2.5 Summary

2.5 Summary#

  • Digital audio is usually synthesized and manipulated in memory as an array of floats (unquantized) in nominal range \([-1, 1]\), paired with a sample rate \(f_s\).

  • Synthesis is the inverse of recording: dream up a continuous function \(x(t)\) and evaluate it at sample times \(t_n = n / f_s\).

  • Loops are a ubiquitous primitive in computer music programming, because synthesis involves sampling functions at many points in time.

  • Vectorized computation replaces explicit Python loops with whole-array operations. It is equivalent but faster (precompiled inner loops) and more readable (one expression instead of many).

  • NumPy is the standard vectorization library. The core operations: array creation (np.array, np.zeros), slicing, element-wise arithmetic, multi-dimensional arrays, and broadcasting.
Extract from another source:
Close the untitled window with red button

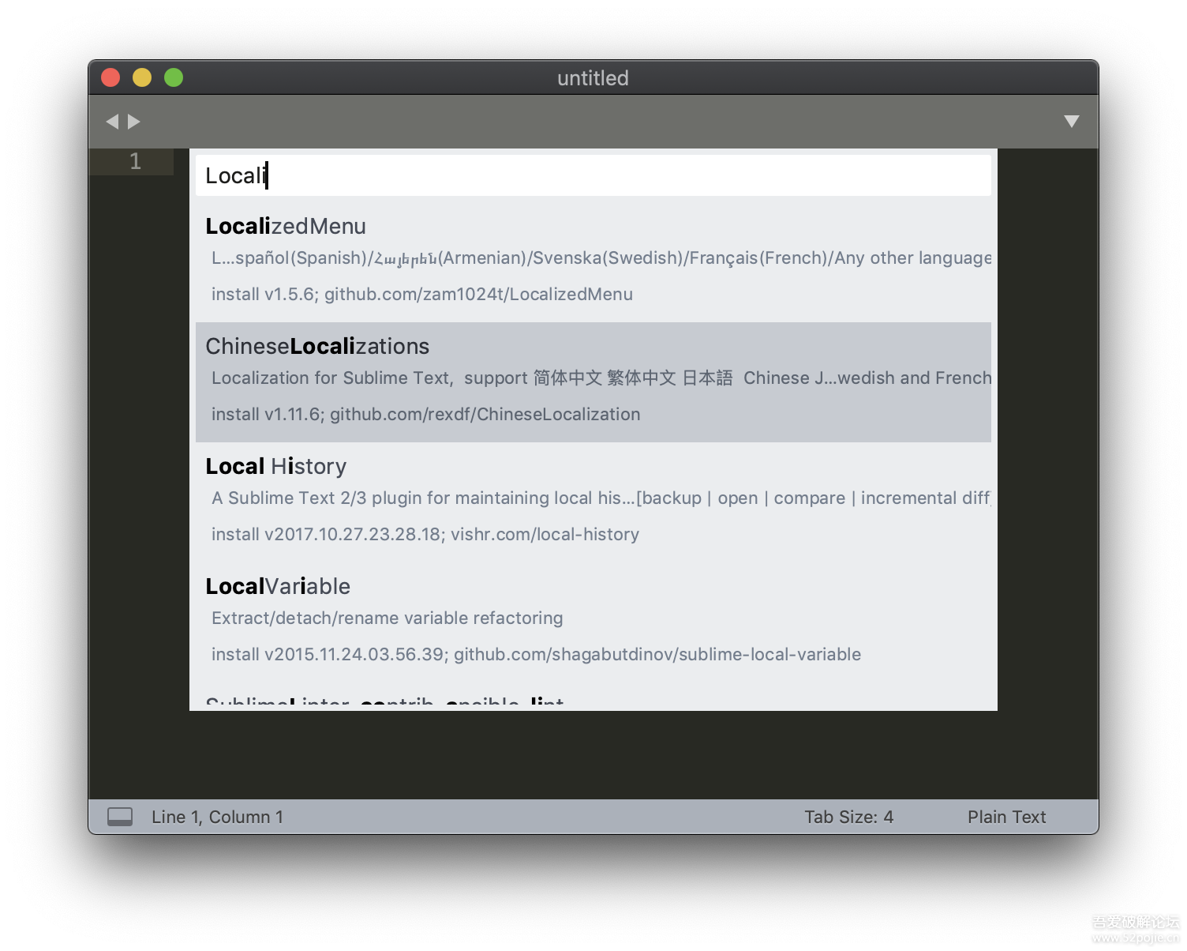click(110, 77)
  • Stereo audio is a 2D array of shape (num_samples, num_channels). To downmix to mono, take array.mean(axis=1).

  • Pyquist is a small wrapper around NumPy that bundles samples + sample rate into a single pq.Audio object, plus I/O / playback / plotting helpers.

  • Adding two pq.Audio objects mixes them. Both array-style slicing (audio[a:b], in samples) and .segment(offset=, duration=) (in seconds) return a new pq.Audio with the sample rate carried along.